• _What is needed_: In the entries below, filter for the word "will" and copy every matching line.
----------------------------------------
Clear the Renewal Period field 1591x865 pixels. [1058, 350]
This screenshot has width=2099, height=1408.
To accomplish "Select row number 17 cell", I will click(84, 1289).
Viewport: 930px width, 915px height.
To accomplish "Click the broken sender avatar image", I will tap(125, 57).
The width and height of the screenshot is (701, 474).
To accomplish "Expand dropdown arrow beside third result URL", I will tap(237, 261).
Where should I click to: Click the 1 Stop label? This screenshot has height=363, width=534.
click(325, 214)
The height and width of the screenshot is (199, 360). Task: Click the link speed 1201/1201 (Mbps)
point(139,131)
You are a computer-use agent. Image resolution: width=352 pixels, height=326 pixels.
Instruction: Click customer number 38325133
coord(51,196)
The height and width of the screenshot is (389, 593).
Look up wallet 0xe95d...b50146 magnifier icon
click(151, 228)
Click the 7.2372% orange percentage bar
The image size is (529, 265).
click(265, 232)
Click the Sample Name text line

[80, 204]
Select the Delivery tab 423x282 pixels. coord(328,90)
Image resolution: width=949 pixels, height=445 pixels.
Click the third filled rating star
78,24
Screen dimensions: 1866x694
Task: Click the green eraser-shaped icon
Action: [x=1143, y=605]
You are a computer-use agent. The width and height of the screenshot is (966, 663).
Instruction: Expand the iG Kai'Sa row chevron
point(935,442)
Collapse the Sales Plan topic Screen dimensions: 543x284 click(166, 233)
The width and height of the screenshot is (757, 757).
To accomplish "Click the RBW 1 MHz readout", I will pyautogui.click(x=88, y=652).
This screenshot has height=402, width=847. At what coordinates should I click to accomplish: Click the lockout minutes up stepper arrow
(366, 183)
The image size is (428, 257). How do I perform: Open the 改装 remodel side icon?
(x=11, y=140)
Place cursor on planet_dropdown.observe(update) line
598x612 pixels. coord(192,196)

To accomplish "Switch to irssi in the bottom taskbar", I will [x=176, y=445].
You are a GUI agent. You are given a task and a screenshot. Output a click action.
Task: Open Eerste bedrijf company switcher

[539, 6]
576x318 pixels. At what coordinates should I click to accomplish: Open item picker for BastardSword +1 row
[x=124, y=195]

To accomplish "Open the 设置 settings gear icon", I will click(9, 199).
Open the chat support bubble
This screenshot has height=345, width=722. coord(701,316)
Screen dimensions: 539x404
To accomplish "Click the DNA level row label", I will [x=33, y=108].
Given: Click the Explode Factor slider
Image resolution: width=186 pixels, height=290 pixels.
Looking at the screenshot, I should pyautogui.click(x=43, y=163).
----------------------------------------
• _Worked solution_:
To accomplish "Select row number 17 cell", I will click(84, 1289).
To accomplish "Click the broken sender avatar image", I will tap(125, 57).
To accomplish "Expand dropdown arrow beside third result URL", I will tap(237, 261).
To accomplish "Click the RBW 1 MHz readout", I will pyautogui.click(x=88, y=652).
To accomplish "Switch to irssi in the bottom taskbar", I will [x=176, y=445].
To accomplish "Open the 设置 settings gear icon", I will click(9, 199).
To accomplish "Click the DNA level row label", I will [x=33, y=108].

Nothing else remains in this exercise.